Modulation of the Pain Experience
Descending Systems
Just as pain signals are important for survival, it is as important to regulate pain signaling in the nervous system. Head and Holmes postulated very early the existence of a descending pain modulatory system (28). Later this postulation was empirically confirmed (27) and provided a theoretical framework with the gate-control theory of Melzack and Wall (52). Wall also demonstrated a tonic regulatory influence from the brainstem on the spinal cord dorsal root level (87). The concept of the descending analgesic system was further developed when Mayer and Price demonstrated that stimulation in the periaqueductal gray matter produced analgesia without any concurrent effects on alertness or motor performance, so-called stimulusproduced analgesia (47).
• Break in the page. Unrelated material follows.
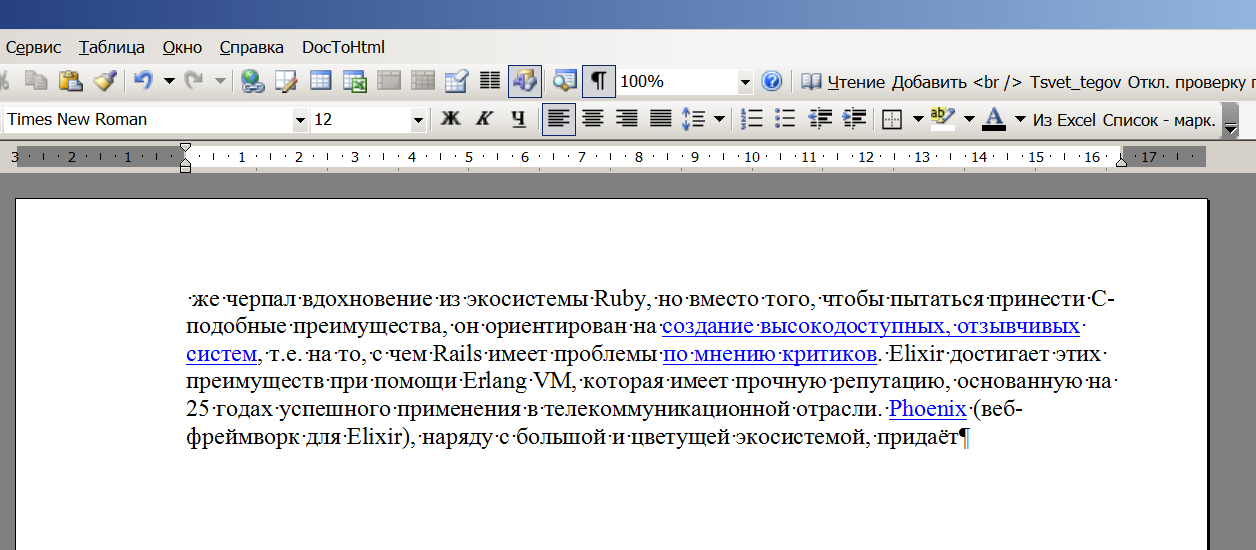Toggle show paragraph marks (¶)
Screen dimensions: 1256x550
tap(597, 81)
In the periaqueductal grey (PAG), ascending pain stimuli are integrated with descending influences from the diencephalon and the limbic forebrain. Important regions are the hypothalamus, the amygdala, the rostral components of the anterior cingulate cortex, insula, and the orbitofrontal cortex. PAG also receives influence from nearby nuclei of the catecholaminergic tone setting systems. Interestingly, microinjections of opioids into the amygdala produce analgesia, and analgesia that can be blocked by interference locally in the PAG (29). The PAG has strong bidirectional connections to the rostral medulla and this could be viewed as part of the pain modulation process given the role of the medulla in autonomic control. There are also strong suggestions that the analgesic
system is heavily related to the endogenous opioid systems (96).
system is heavily related to the endogenous opioid systems (96).